OLG abandons plans to rebrand
Plans for a costly rebranding of Ontario’s gambling agency to include horse racing in its name have been stopped in their tracks.
thestar.com
June 11, 2015
By Robert Benzie
A multi-million dollar rebranding of Ontario’s gambling agency to include horse racing in its corporate name has been stopped in its tracks, the Star has learned.
Ontario Lottery and Gaming, which spent $6 million to remove the word “corporation” from its logo in 2006, had been actively considering yet another new name as recently as two months ago.
“Refresh OLG’s brand, based on consultation with the industry, to reflect the integration of horse racing within its mandate, including changing the OLG name to include a reference to the new mandate,” according to an April document.
Sources say Queen’s Park put the kibosh on the scheme after realizing it would cost significantly more than the $6-million rebranding nine years ago under then-premier Dalton McGuinty.
On Thursday, agency spokesman Tony Bitonti confirmed “OLG is not rebranding or changing its name.”
“OLG is working with the horse racing industry to explore branding options for horse racing. This is all part of our commitment to the integration of horse racing into the provincial gaming strategy,” he said.
Bitonti said the publicly owned gambling corporation “will use its marketing expertise to explore an effective consumer-facing brand to support a sustainable horse racing industry in Ontario.”
Premier Kathleen Wynne reversed McGuinty’s decision to eliminate the Slots at Racetracks program, which gave the tracks $3.7 billion in gambling revenues from 1998 through 2012.
That de facto subsidy kept them in business despite dwindling interest in horse racing.
Facing protests in rural Ontario - where the horse-racing industry claims to employ 60,000 people - and under pressure from the Progressive Conservatives and New Democrats, Wynne’s Liberals reinstated a financial support program.
The premier, who was then also serving as agriculture minister, pledged $500 million in support over five years when she took the reins from McGuinty in 2013.
At the same time as OLG is moving into horse racing, it is seeking private-sector bids for Ontario’s $3.3-billion-a-year lottery business.
Last September, the agency issued request-for-proposal (RFP) documents to “pre-qualified service providers,” but has declined to identify them for competitive reasons.
The Ontario Teachers’ Pension Plan and GTECH-Scientific Games are the only qualified bidders in the now-closed auction after Rogers Communications quietly withdrew its proposal, sources say.
Teachers’ bid is being handled by its subsidiary, Camelot Group, one of the world’s biggest lottery operators.
Camelot runs the U.K. National Lottery, the Irish National Lottery and provides consultancy and management services to the Interprovincial Lottery Corporation of Canada and state lotteries in New York, Texas, Massachusetts, and Kentucky.
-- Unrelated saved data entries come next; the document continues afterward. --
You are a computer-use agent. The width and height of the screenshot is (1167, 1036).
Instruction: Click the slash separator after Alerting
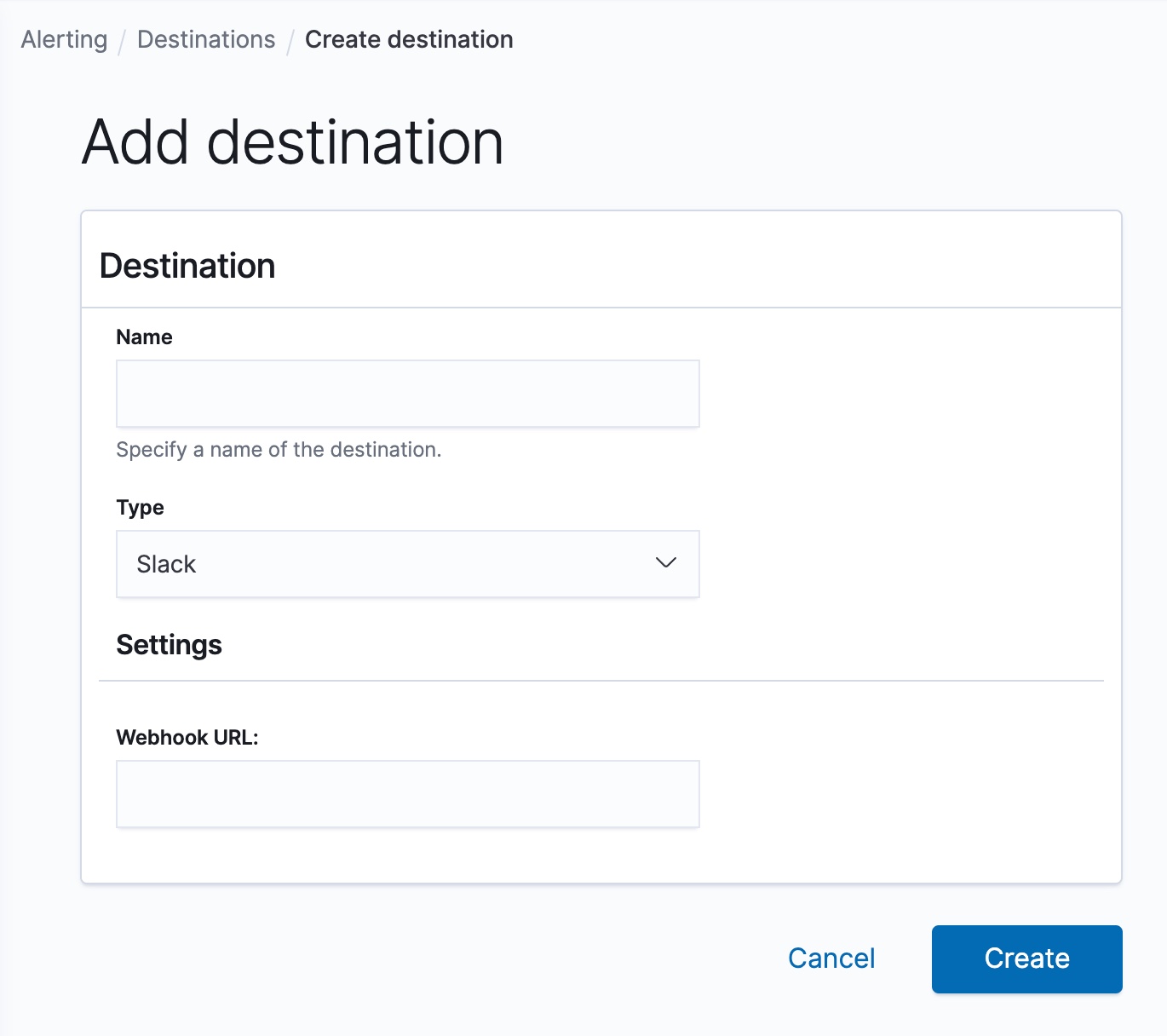pos(122,41)
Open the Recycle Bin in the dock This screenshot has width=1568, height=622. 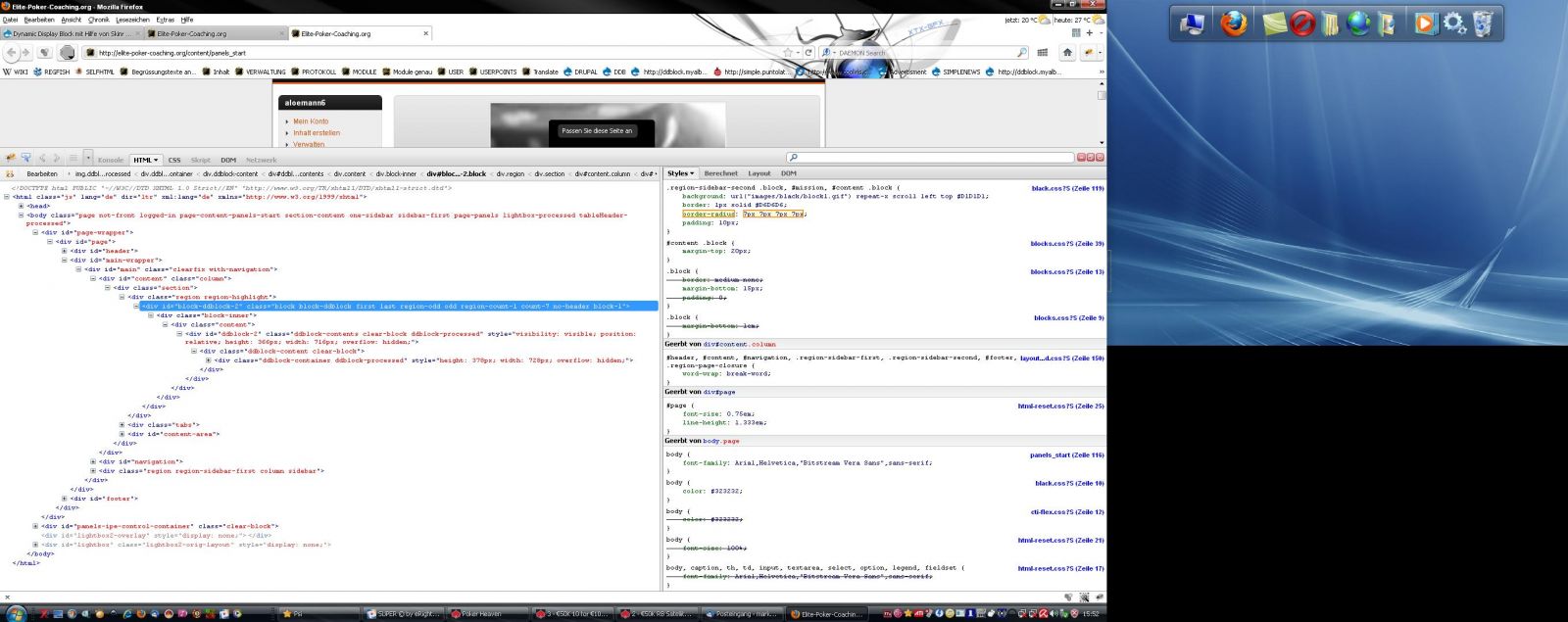[1483, 23]
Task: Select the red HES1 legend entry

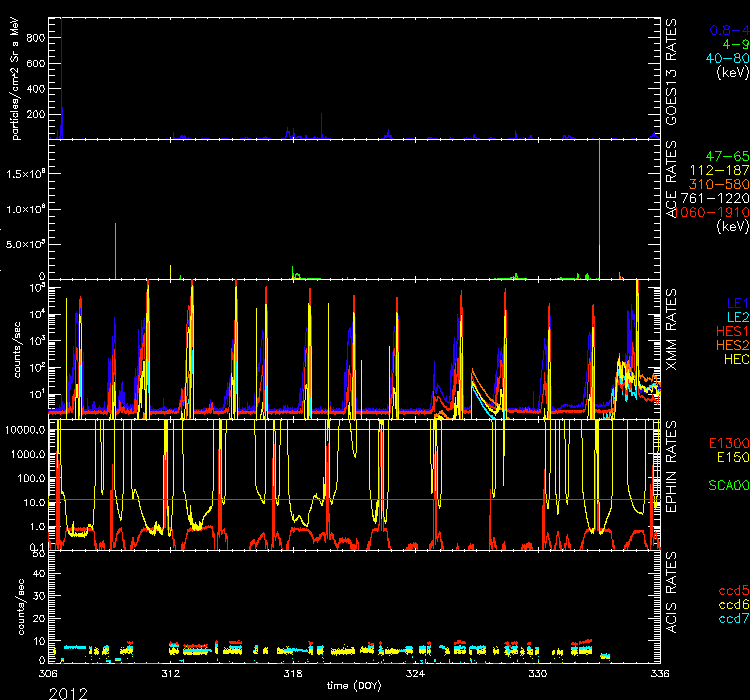Action: [730, 330]
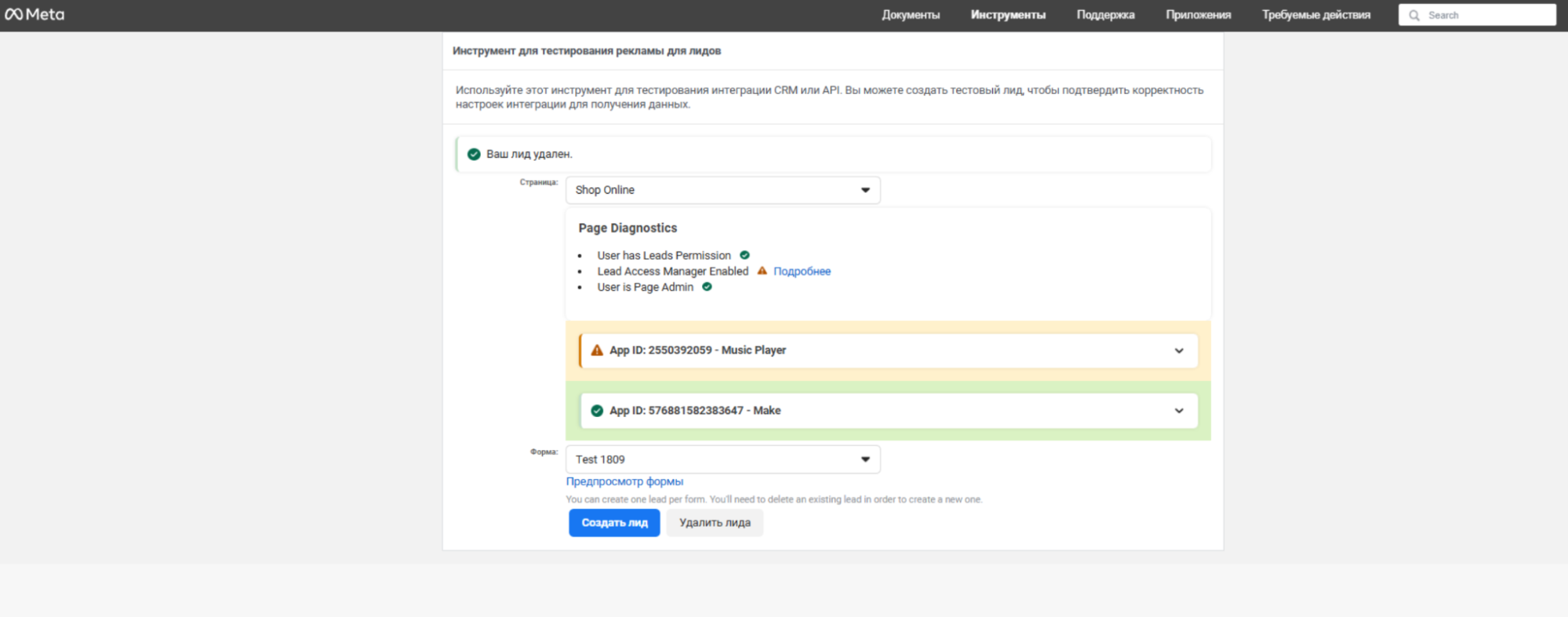
Task: Open the Shop Online page dropdown
Action: point(722,191)
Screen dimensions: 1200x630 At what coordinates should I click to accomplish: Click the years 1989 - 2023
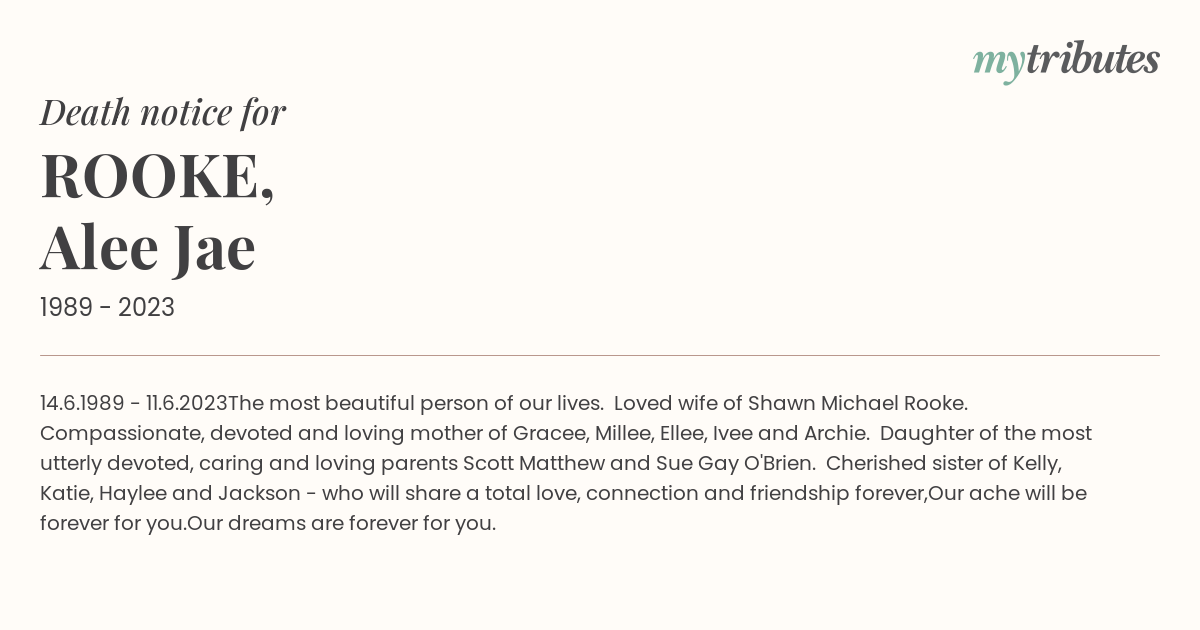tap(107, 308)
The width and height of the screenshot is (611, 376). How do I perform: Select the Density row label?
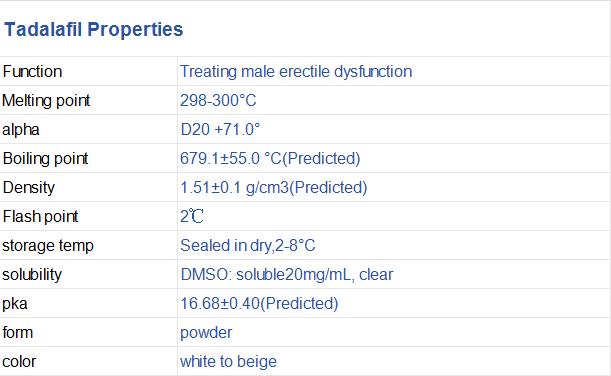(x=28, y=188)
The other bidder is a joint venture between GTECH, an Italian company formerly known as Lottomatica Group S.p.A., and U.S.-based Scientific Games (SG).
While the two companies compete in some lotto markets, they jointly operate the New Jersey Lottery in partnership with the Ontario Municipal Employees Retirement System (OMERS) under the name Northstar.
But OMERS is not involved in the OLG play.
There had been hopes at Queen’s Park for a Rogers’ bid because of the telecom giant’s potential for reaching new gamblers with its millions of mobile phone, Internet, and cable television customers.